What to produce: Line by line, transcribe the data below exactly and pass over the images.

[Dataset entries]
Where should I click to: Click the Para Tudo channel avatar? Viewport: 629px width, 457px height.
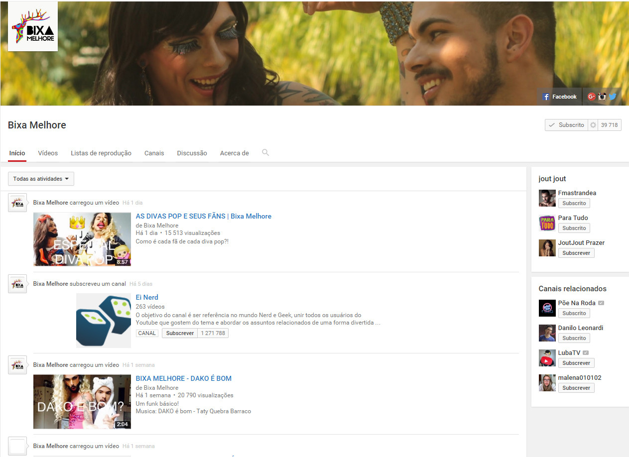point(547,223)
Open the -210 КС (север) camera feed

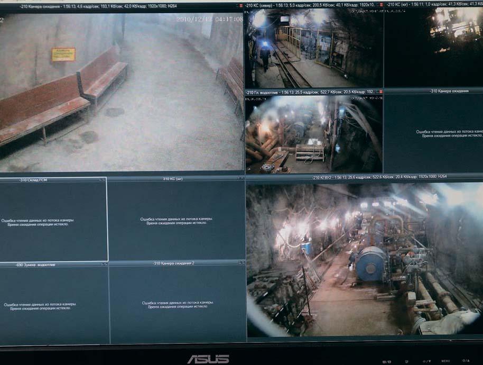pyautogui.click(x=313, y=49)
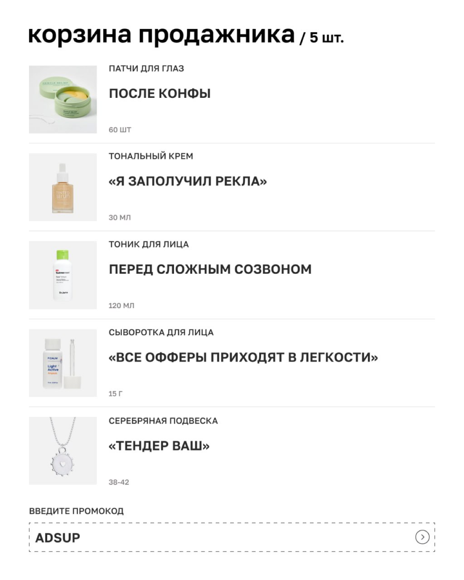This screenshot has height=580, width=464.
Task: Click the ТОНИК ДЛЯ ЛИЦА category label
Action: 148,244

Answer for the task:
Where should I click to: Click the Para Tudo channel avatar? Viewport: 629px width, 457px height.
point(547,223)
Open the -210 КС (север) camera feed

pyautogui.click(x=313, y=49)
This screenshot has height=580, width=464.
Task: Click the ТОНИК ДЛЯ ЛИЦА category label
Action: 148,244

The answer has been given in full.